Jason Rouse: My Darkest Hour

Note: This review is from 2005

Review by Steve Bennett

Canadian Jason Rouse is a comic who hasn’t quite grown out of the teenage rebellion phase.  Like his audience, he’s heavily tattooed, slightly pierced, and wearing low-slung jeans and a black T-shirt with a skull on it.

His avowed aim is to shock. As the title of the show suggests, this is the hour of the most depraved material he can come up with, designed with the sole intention to shock the grown-ups.

His brotherhood with those sections of the audience who look like him, but with bad skin, is underlined when they signal their approval not by laughing or clapping, but saluting with their fists, the two fingers making little devil horns. Well, that’s what they do at Slipknot gigs, so why not in a sparsely populated Pleasance Upstairs?

It’s at this point, just a few minutes in, that I realise this is not for me. This is comedy aiming right for that metalhead demographic. It seems to hit it square on the nose stud, too.

The material isn’t that shocking, because to shock it needs to be unexpected. Rouse’s lines, on the other hand, may be degenerate, but unfold with a tedious predictability. Whatever he starts talking about, you’re certain he’s going to end up fucking it, possibly with in an inappropriate object, possibly in the wrong orifice, possibly both – especially if whatever he started with was dead or diseased.

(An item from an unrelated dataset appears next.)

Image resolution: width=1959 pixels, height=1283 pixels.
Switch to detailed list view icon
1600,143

His unpleasantness is relentless, it’s like reading every bit of email spam offering you a gross sexual experience in one mind-numbing session.

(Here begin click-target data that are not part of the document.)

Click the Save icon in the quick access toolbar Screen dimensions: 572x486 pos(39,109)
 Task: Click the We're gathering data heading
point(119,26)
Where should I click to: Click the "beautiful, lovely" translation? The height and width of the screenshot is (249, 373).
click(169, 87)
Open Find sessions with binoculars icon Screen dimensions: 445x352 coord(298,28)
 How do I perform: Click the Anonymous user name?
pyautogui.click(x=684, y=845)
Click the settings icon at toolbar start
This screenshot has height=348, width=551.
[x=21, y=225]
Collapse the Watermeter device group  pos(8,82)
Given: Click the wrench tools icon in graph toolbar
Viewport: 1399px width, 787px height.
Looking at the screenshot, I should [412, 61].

He does get the desired reaction of nervous laughter among those in the audience who are shocked by it, the rest seem nonplussed, rather than offended.

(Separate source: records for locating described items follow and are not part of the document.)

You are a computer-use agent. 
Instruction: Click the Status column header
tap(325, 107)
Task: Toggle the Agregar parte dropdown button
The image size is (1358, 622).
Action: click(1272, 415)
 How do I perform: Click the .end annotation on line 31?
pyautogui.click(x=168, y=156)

But actually those in his audience who appear strait-laced can be more shocking than Rouse. A well-to-do couple from Bath provide the best moment of this particular night when, on being quizzed about anal sex, refused to feel awkward, as he intended. Instead, she revealed she had a sweet song she’d written about the subject, and proceeded to sing it.

Rouse has got a bit of charm to him – and all those usual microphone sound effects from the Nineties down to a T, so he can give an animated, punctuated performance. He even feigns a mock-innocent look at the end of a routine about, say, a ‘retard’ as if to distance himself from it.

But he’s not really as offensive as he wants to be. When he says the  c-word, he makes a big play of it… but it must be the 20th time  I’ve heard it that day – more if you count comics  complaining of bad reviews offstage.

So we’re left with something simply nasty, rather than challenging. And as there’s not all that much in wit and invention behind the material, it feels empty and lazy.  He executes this filth well enough and seems to have some fans, just that I can’t ever see myself among them.